Senator Specter notes that, “FY2006 looks like an especially tough year,” and leads his list of budget concerns with funding for the NIH, in which he acknowledges the bipartisan work with Sen. Tom Harkin (D-IA) to double the NIH budget. He states that, “those gains may be nullified unless increases in funding continues.”

With Senator Specter’s announcement, the leadership of the committees and subcommittees relating to NIH/NEI appropriations is now complete. Senator Thad Cochran (R-MS) chairs the Senate Appropriations Committee; Senator Specter chairs the LHHS Subcommittee. Cong. Jerry Lewis (R-CA) chairs the House Appropriations Committee; Cong. Ralph Regula (R-OH) chairs the LHHS Subcommittee.

NAEVR Advocacy

At a January 25 reception to release the new Vision and Blindness fact sheet developed by Research!America in consultation with NAEVR, Senator Jim Jeffords (I-VT) spoke passionately about his recent cataract surgery. A champion for medical research, health and aging issues, the Senator provided his own personal observation about the value of eye and vision research. Internationally noted ophthalmic researcher Dr.
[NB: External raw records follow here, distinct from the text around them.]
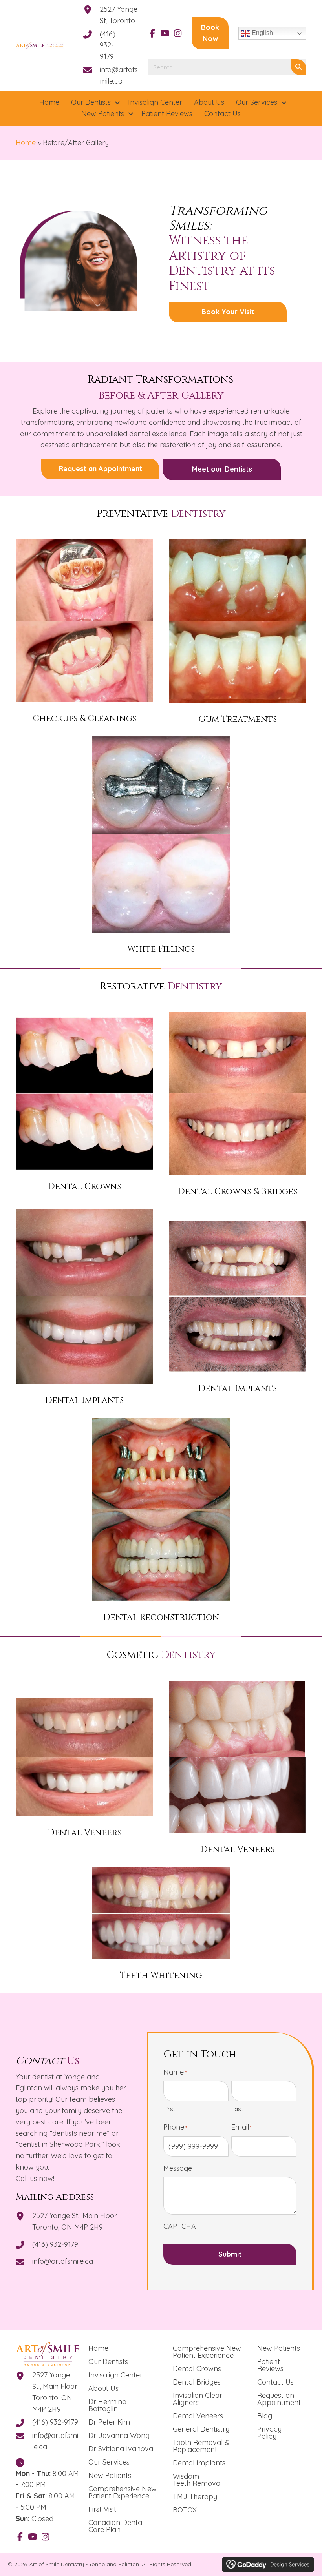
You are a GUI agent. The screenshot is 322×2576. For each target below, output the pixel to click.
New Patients (109, 2475)
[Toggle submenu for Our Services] (284, 103)
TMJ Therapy (195, 2496)
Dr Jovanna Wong (119, 2435)
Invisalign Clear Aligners (197, 2399)
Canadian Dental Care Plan (116, 2526)
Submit (230, 2254)
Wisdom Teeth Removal (197, 2480)
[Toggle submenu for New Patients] (131, 114)
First (169, 2109)
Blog (264, 2415)
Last (237, 2109)
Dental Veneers (198, 2415)
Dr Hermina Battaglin (107, 2405)
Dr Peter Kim (109, 2422)
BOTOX (185, 2509)
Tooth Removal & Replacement (201, 2446)
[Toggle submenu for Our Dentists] (117, 103)
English (261, 33)
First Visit (102, 2509)
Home (26, 142)
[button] (152, 33)
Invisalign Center (115, 2374)
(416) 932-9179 (107, 45)
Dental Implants (199, 2462)
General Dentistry (201, 2429)
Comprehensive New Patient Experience (122, 2492)
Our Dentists (108, 2361)
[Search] (298, 67)
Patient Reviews (270, 2365)
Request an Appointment (279, 2399)
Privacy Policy (269, 2433)
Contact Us (275, 2382)
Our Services (109, 2462)
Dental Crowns (197, 2368)
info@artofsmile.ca (62, 2261)
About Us (103, 2388)
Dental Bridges (197, 2382)
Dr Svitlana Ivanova (120, 2448)
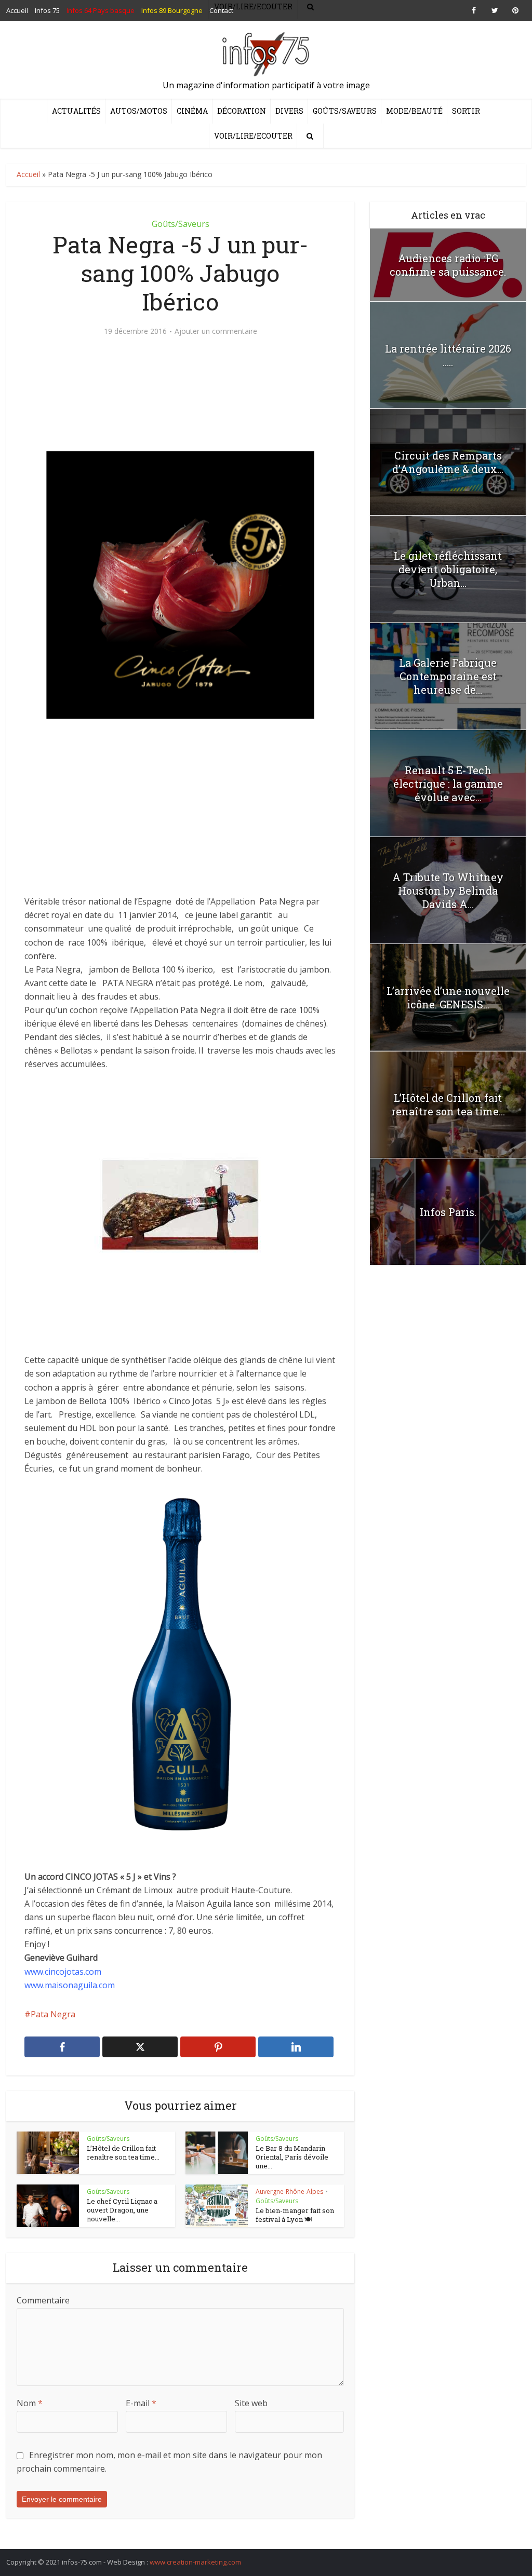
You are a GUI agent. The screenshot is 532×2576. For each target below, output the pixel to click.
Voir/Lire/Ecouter (253, 136)
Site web (251, 2403)
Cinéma (192, 111)
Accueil (28, 174)
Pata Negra (53, 2014)
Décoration (241, 111)
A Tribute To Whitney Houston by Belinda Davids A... (447, 890)
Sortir (466, 111)
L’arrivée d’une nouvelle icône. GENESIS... (448, 997)
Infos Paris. (448, 1212)
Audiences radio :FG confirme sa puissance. (448, 264)
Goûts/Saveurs (345, 111)
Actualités (76, 111)
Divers (289, 111)
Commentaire (43, 2300)
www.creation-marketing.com (195, 2562)
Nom (30, 2403)
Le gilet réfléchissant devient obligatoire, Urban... (448, 569)
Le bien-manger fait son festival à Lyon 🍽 (295, 2215)
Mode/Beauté (414, 111)
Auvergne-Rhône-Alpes (289, 2191)
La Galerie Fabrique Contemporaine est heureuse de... (448, 676)
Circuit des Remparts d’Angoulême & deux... (447, 462)
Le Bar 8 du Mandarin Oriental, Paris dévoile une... (292, 2156)
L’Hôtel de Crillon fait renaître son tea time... (123, 2152)
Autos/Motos (138, 111)
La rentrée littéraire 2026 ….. (448, 355)
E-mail (141, 2403)
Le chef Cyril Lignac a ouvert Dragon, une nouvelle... (122, 2209)
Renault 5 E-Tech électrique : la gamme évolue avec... (448, 783)
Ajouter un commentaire (216, 331)
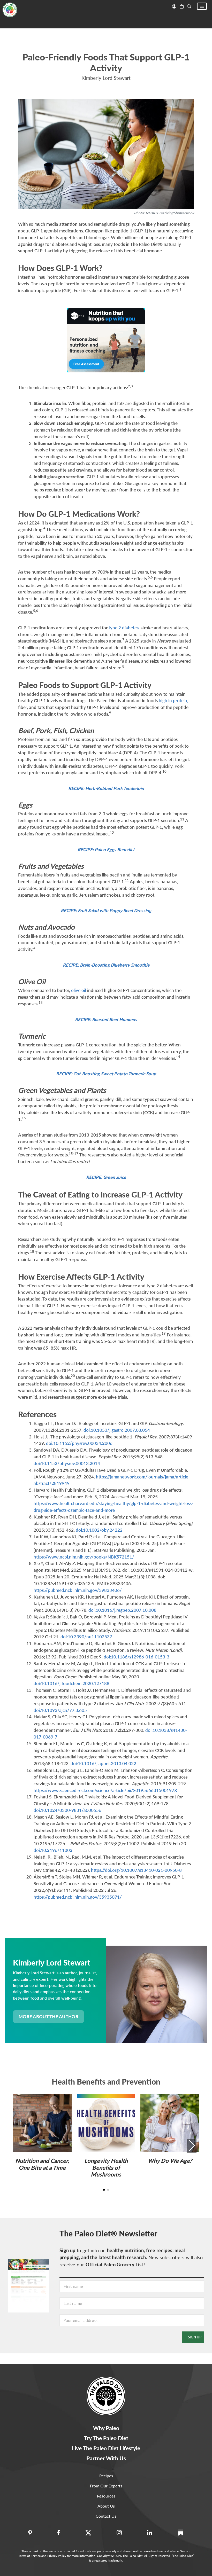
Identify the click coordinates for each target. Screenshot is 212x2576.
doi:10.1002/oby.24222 (99, 1530)
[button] (202, 6)
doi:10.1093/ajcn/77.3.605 (60, 1710)
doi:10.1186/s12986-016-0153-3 (136, 1656)
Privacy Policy (56, 2556)
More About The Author (48, 2016)
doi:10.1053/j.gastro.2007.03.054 (117, 1430)
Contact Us (106, 2516)
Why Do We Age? (170, 2160)
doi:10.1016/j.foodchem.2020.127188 (71, 1683)
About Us (106, 2505)
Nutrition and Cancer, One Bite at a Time (42, 2164)
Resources (106, 2495)
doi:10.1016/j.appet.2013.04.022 (103, 1763)
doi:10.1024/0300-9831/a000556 (67, 1810)
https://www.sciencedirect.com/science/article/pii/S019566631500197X (105, 1790)
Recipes (106, 2475)
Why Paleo (106, 2428)
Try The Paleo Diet (106, 2438)
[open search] (189, 6)
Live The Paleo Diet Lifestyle (106, 2448)
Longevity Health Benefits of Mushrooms (106, 2167)
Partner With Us (106, 2458)
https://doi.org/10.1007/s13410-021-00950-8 (136, 1870)
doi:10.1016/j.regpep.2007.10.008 (122, 1610)
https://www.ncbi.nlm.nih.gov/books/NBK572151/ (84, 1557)
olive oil (78, 990)
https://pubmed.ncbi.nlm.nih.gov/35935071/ (78, 1897)
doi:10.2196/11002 (53, 1850)
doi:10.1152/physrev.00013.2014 (67, 1463)
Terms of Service (29, 2556)
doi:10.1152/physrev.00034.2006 (79, 1443)
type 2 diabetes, (124, 627)
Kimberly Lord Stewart (106, 78)
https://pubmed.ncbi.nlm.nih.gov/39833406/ (78, 1590)
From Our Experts (106, 2485)
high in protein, (173, 700)
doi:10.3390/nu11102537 (86, 1636)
Neil Bressler (Johns Hopkins University School of Medicine) reported on his recently published NEI-sponsored research in which patients with advanced age-related macular degeneration (AMD) equated the ‘preference value’ for this condition to symptomatic AIDS or chronic renal failure on home dialysis ( Archives of Ophthalmology, December 2004).

NAEVR is pleased that it was able to bring together key Congressional staff and the community of support for eye and vision research so early in the FY2006 budget and appropriations process. NAEVR will continue to advocate for $711 million for the NEI in the FY2006 budget (a 6 percent increase) so that its research can result in treatments and therapies to prevent the onset of eye disease and restore vision.